Required work - Each record needs to be retyped exactly, though its pictures should not appear.

Recorded data
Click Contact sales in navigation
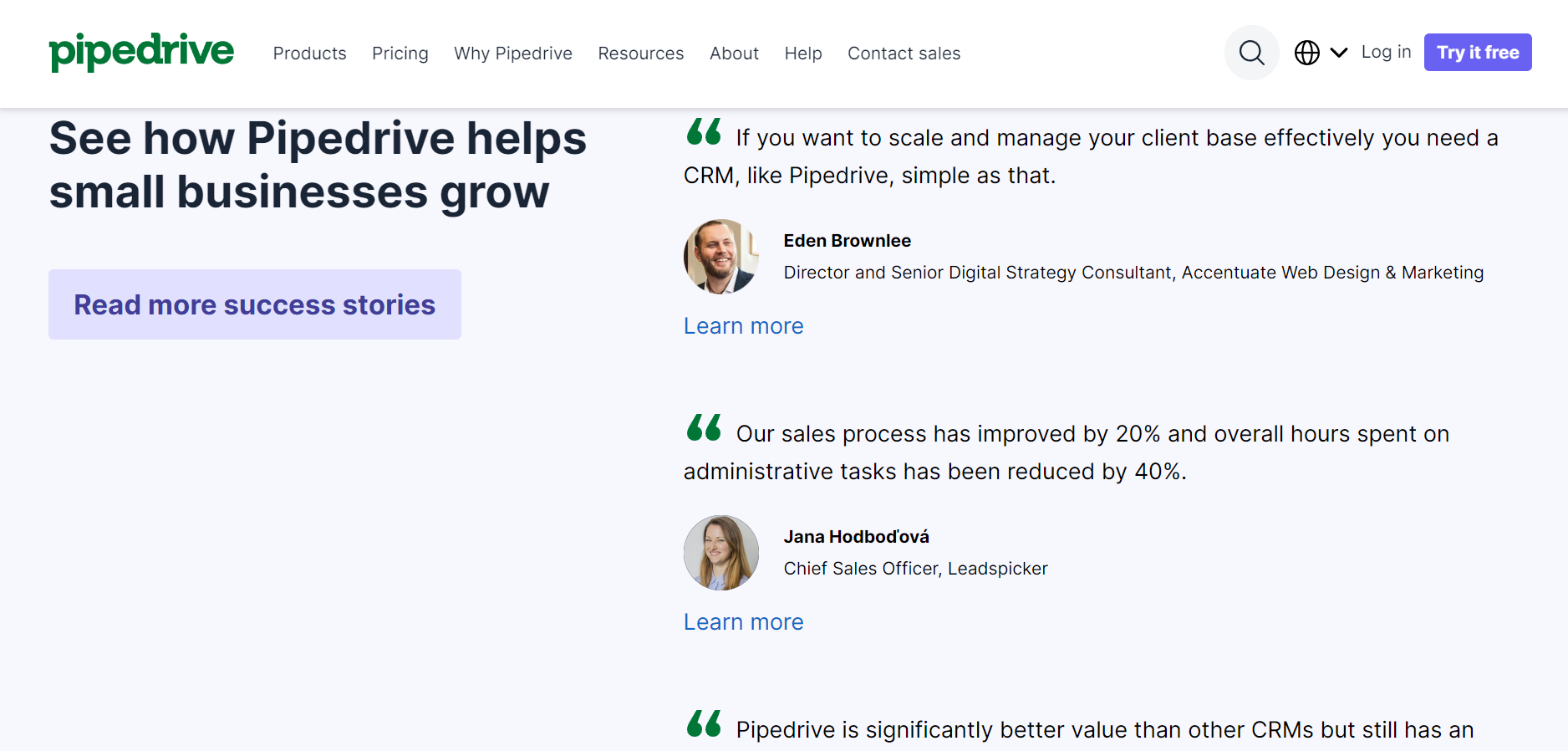Screen dimensions: 1568x751 (904, 54)
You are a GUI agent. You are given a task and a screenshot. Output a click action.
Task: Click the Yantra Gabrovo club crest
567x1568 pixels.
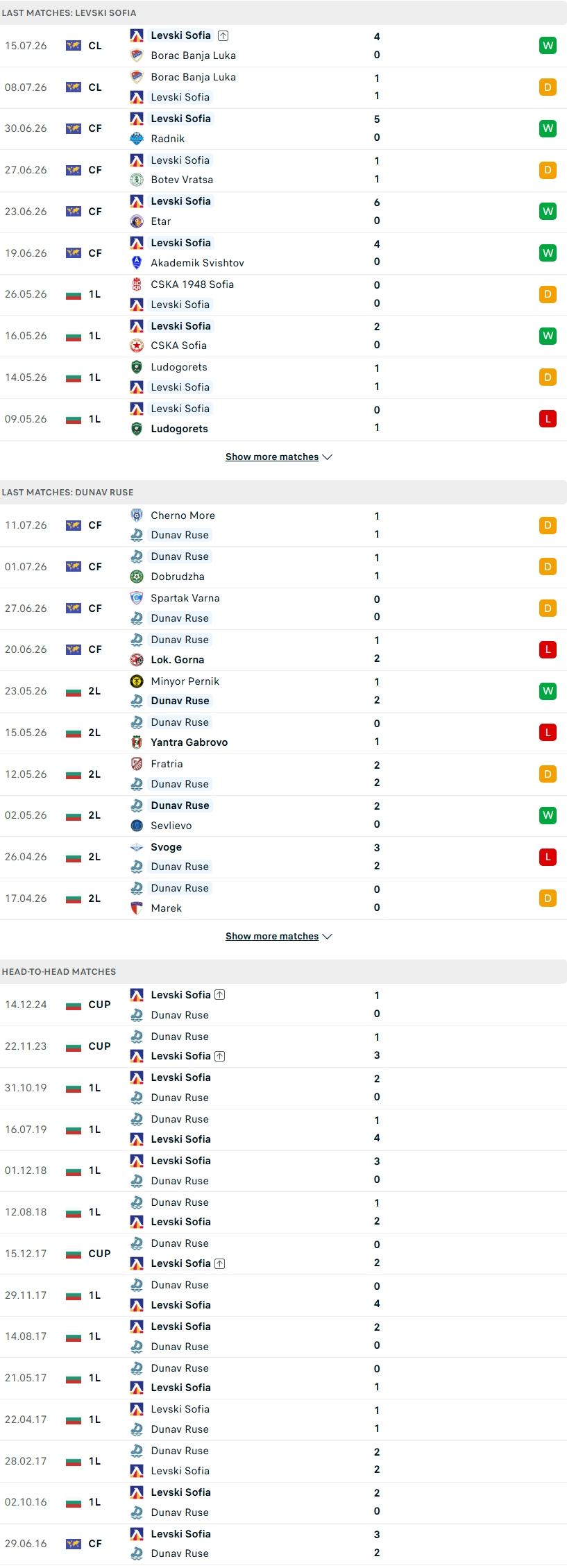click(x=137, y=742)
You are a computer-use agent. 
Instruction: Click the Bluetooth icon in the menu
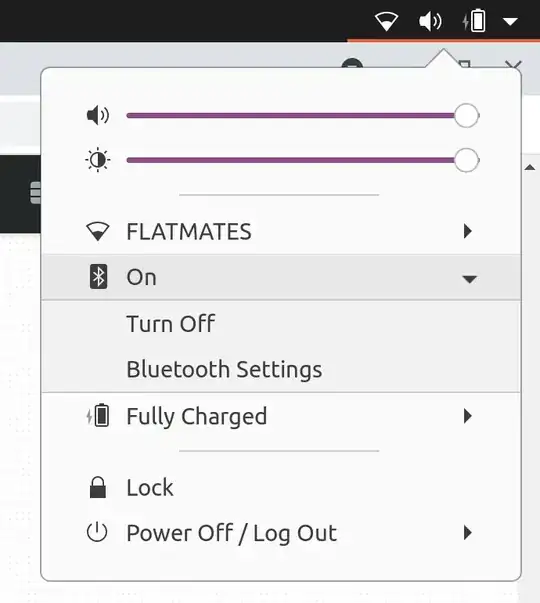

Written solution -
Click Contact sales in navigation
Screen dimensions: 1568x751 (904, 54)
You are a GUI agent. You are given a task and a screenshot. Output a click action.
Task: Click the Yantra Gabrovo club crest
567x1568 pixels.
click(x=137, y=742)
You are a computer-use agent. 
Instruction: Click the Bluetooth icon in the menu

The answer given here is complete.